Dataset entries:
- - - - - - -
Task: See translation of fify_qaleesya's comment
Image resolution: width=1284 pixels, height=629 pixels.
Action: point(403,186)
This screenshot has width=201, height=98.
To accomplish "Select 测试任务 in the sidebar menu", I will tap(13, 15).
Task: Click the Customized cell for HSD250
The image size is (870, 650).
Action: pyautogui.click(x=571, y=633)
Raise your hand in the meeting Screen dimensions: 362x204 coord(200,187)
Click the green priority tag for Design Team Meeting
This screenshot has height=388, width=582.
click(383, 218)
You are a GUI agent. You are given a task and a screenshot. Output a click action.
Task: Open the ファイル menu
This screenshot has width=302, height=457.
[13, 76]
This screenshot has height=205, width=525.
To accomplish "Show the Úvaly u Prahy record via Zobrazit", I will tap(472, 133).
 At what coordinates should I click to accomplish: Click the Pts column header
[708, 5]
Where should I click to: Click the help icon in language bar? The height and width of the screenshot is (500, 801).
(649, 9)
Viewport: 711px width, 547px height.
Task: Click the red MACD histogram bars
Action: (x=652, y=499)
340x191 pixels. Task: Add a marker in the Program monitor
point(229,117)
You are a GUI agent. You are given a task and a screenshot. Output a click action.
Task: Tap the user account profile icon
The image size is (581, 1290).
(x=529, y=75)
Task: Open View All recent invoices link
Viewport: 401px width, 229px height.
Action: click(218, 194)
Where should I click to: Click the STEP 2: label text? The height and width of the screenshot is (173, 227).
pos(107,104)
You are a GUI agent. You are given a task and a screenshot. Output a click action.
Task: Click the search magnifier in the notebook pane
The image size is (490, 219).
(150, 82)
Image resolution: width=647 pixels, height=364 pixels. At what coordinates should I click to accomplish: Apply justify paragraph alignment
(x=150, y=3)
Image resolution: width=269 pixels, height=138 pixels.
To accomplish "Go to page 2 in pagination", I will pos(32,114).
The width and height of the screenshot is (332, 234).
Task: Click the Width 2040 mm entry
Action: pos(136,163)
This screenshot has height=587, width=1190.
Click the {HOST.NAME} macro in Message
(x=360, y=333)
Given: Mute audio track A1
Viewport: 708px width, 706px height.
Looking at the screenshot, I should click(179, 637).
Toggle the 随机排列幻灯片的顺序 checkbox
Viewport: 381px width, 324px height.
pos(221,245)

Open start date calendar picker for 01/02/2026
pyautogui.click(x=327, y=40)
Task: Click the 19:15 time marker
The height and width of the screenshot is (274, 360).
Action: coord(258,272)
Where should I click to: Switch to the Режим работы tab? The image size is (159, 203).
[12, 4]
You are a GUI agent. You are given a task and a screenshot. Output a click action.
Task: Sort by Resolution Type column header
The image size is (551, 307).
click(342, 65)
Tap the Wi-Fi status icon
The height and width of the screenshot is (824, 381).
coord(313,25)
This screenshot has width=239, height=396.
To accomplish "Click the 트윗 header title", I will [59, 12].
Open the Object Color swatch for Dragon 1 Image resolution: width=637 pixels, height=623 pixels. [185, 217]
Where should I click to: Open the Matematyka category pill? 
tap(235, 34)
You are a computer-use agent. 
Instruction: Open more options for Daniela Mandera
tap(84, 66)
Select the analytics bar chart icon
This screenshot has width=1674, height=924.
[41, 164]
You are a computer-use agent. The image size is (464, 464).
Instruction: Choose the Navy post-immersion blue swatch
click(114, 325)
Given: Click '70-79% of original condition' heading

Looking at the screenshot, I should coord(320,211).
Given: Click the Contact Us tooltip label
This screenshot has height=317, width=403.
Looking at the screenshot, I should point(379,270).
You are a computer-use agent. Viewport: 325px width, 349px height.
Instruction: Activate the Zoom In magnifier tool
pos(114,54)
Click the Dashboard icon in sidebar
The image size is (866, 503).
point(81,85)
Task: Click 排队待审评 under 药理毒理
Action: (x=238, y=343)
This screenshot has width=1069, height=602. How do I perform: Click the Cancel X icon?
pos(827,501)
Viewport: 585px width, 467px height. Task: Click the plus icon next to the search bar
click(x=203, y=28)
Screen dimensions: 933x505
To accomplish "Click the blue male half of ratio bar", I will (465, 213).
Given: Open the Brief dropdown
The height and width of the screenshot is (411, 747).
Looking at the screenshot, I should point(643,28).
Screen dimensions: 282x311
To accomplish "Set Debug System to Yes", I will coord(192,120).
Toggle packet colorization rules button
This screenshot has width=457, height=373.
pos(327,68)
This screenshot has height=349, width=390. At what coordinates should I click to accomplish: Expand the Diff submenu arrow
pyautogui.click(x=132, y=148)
- - - - - - -
> _Task item_:
Your reply must consist solely of the number of lines in the data that contain the word "sidebar".

> _Written response_:
2